PROBLEM TO SOLVE
Which lines in the records below contain the word "list"? Copy each of them.

Stored data entries

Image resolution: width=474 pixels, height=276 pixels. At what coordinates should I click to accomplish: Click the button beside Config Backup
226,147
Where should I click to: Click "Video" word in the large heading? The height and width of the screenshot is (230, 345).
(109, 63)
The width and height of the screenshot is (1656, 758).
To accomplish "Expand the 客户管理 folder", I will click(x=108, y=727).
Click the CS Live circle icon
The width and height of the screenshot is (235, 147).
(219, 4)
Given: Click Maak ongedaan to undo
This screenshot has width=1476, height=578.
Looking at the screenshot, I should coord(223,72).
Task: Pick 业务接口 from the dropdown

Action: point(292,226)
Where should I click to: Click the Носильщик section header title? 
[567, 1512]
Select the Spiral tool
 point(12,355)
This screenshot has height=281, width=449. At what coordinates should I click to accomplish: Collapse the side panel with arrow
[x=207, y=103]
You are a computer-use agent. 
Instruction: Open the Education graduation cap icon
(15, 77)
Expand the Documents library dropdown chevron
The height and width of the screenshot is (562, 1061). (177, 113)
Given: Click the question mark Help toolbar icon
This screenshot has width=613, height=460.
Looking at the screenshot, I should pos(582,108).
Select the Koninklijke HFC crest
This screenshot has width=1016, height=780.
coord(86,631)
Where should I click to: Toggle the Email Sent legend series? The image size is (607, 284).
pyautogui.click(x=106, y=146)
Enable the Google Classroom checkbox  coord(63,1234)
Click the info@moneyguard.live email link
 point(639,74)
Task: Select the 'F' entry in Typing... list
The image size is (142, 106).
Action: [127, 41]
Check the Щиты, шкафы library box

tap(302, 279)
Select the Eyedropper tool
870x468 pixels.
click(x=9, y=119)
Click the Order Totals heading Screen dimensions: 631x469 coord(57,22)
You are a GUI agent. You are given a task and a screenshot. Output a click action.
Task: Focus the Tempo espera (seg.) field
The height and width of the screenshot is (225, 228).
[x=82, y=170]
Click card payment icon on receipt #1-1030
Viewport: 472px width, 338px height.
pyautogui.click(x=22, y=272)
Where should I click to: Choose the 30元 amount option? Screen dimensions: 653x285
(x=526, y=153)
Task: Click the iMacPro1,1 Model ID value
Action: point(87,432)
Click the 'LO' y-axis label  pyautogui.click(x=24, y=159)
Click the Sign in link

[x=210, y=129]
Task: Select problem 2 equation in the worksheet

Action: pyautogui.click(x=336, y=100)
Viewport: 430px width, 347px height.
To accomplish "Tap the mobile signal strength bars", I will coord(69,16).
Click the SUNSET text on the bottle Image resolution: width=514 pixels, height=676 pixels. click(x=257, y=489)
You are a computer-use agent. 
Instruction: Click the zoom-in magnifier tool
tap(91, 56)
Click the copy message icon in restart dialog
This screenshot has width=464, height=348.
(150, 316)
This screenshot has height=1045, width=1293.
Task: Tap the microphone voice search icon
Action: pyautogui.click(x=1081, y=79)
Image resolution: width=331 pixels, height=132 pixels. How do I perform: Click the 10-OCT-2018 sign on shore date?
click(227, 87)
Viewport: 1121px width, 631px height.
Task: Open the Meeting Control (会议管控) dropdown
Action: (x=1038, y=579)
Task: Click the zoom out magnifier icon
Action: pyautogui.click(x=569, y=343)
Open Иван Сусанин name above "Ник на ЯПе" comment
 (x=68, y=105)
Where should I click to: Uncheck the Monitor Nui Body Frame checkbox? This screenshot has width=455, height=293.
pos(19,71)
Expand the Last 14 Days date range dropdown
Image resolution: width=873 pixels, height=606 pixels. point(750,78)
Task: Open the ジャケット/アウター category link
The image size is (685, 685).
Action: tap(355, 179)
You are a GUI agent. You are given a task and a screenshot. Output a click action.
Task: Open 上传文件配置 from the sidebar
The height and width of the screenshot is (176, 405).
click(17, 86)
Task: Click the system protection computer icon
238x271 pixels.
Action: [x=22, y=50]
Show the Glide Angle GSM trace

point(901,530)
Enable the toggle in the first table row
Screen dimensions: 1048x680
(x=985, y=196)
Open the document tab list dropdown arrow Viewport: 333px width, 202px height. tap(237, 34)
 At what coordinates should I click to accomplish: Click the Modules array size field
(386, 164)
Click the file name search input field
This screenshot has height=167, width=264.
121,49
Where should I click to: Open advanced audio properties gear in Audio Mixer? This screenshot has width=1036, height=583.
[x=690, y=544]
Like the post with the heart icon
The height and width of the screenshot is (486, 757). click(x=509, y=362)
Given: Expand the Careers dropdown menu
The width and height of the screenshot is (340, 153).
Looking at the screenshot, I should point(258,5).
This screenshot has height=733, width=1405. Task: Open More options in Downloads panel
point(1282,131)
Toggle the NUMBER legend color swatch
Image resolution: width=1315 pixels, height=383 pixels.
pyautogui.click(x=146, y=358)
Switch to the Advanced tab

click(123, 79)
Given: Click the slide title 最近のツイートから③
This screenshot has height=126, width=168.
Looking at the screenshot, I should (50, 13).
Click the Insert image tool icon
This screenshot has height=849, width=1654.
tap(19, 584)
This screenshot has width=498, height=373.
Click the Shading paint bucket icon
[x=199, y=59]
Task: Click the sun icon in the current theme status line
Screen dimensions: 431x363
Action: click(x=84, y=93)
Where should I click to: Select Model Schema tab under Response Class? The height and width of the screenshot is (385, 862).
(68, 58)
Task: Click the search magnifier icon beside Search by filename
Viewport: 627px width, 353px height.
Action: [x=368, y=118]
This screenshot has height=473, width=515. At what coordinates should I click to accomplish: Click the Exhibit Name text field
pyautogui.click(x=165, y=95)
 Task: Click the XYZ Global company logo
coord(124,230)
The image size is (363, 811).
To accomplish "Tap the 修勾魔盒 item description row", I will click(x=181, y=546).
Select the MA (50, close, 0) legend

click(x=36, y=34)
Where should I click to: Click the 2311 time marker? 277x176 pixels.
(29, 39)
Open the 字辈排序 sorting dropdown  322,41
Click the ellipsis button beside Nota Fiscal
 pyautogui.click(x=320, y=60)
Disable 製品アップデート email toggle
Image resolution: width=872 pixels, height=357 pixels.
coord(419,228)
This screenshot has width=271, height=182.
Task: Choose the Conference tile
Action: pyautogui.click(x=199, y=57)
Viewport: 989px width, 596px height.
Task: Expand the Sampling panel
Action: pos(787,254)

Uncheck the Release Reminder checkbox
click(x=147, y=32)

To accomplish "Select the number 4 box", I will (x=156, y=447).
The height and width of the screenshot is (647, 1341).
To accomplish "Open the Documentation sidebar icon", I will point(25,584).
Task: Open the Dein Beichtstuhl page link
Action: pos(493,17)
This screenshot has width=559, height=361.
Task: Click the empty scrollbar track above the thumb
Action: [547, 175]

YOUR RESPONSE
Task: Select the 'F' entry in Typing... list
Open the document tab list dropdown arrow Viewport: 333px width, 202px height. tap(237, 34)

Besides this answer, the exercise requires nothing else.